▸ TASK TO CARRY OUT
Render each line of the items below as a string in a single JSON list, one string per line and omitting blank lines.

---*---

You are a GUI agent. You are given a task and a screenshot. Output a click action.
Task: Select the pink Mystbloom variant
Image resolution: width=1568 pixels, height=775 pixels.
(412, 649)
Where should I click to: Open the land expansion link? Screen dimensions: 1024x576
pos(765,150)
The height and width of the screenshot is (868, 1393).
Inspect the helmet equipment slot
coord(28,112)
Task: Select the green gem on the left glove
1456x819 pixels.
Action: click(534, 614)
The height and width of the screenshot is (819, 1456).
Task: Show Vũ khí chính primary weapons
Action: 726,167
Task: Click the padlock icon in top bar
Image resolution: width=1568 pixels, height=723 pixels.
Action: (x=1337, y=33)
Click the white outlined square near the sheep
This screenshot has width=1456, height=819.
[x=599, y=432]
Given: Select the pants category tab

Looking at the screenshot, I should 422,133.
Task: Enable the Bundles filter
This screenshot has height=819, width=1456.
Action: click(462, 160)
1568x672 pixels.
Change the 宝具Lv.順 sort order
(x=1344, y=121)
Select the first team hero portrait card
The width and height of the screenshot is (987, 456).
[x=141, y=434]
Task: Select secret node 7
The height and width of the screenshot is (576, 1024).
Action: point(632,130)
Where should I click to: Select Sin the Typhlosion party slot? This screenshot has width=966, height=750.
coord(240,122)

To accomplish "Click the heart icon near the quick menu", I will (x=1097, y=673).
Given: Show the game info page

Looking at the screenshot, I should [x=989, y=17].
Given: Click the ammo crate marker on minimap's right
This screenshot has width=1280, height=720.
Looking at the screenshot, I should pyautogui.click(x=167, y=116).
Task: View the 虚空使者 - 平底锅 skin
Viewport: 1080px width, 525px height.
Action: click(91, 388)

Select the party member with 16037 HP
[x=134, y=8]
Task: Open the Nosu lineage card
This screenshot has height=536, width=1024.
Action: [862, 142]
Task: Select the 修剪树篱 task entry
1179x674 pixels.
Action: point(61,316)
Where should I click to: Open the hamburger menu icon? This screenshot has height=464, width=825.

---*---

▸ EXERCISE ANSWER
[
  "You are a GUI agent. You are given a task and a screenshot. Output a click action.",
  "Task: Select the pink Mystbloom variant",
  "Image resolution: width=1568 pixels, height=775 pixels.",
  "(412, 649)",
  "Where should I click to: Open the land expansion link? Screen dimensions: 1024x576",
  "pos(765,150)",
  "The height and width of the screenshot is (868, 1393).",
  "Inspect the helmet equipment slot",
  "coord(28,112)",
  "Task: Select the green gem on the left glove",
  "1456x819 pixels.",
  "Action: click(534, 614)",
  "The height and width of the screenshot is (819, 1456).",
  "Task: Show Vũ khí chính primary weapons",
  "Action: 726,167",
  "Task: Click the padlock icon in top bar",
  "Image resolution: width=1568 pixels, height=723 pixels.",
  "Action: (x=1337, y=33)",
  "Click the white outlined square near the sheep",
  "This screenshot has width=1456, height=819.",
  "[x=599, y=432]",
  "Given: Select the pants category tab",
  "Looking at the screenshot, I should 422,133.",
  "Task: Enable the Bundles filter",
  "This screenshot has height=819, width=1456.",
  "Action: click(462, 160)",
  "1568x672 pixels.",
  "Change the 宝具Lv.順 sort order",
  "(x=1344, y=121)",
  "Select the first team hero portrait card",
  "The width and height of the screenshot is (987, 456).",
  "[x=141, y=434]",
  "Task: Select secret node 7",
  "The height and width of the screenshot is (576, 1024).",
  "Action: point(632,130)",
  "Where should I click to: Select Sin the Typhlosion party slot? This screenshot has width=966, height=750.",
  "coord(240,122)",
  "To accomplish \"Click the heart icon near the quick menu\", I will (x=1097, y=673).",
  "Given: Show the game info page",
  "Looking at the screenshot, I should [x=989, y=17].",
  "Given: Click the ammo crate marker on minimap's right",
  "This screenshot has width=1280, height=720.",
  "Looking at the screenshot, I should pyautogui.click(x=167, y=116).",
  "Task: View the 虚空使者 - 平底锅 skin",
  "Viewport: 1080px width, 525px height.",
  "Action: click(91, 388)",
  "Select the party member with 16037 HP",
  "[x=134, y=8]",
  "Task: Open the Nosu lineage card",
  "This screenshot has height=536, width=1024.",
  "Action: [862, 142]",
  "Task: Select the 修剪树篱 task entry",
  "1179x674 pixels.",
  "Action: point(61,316)",
  "Where should I click to: Open the hamburger menu icon? This screenshot has height=464, width=825."
]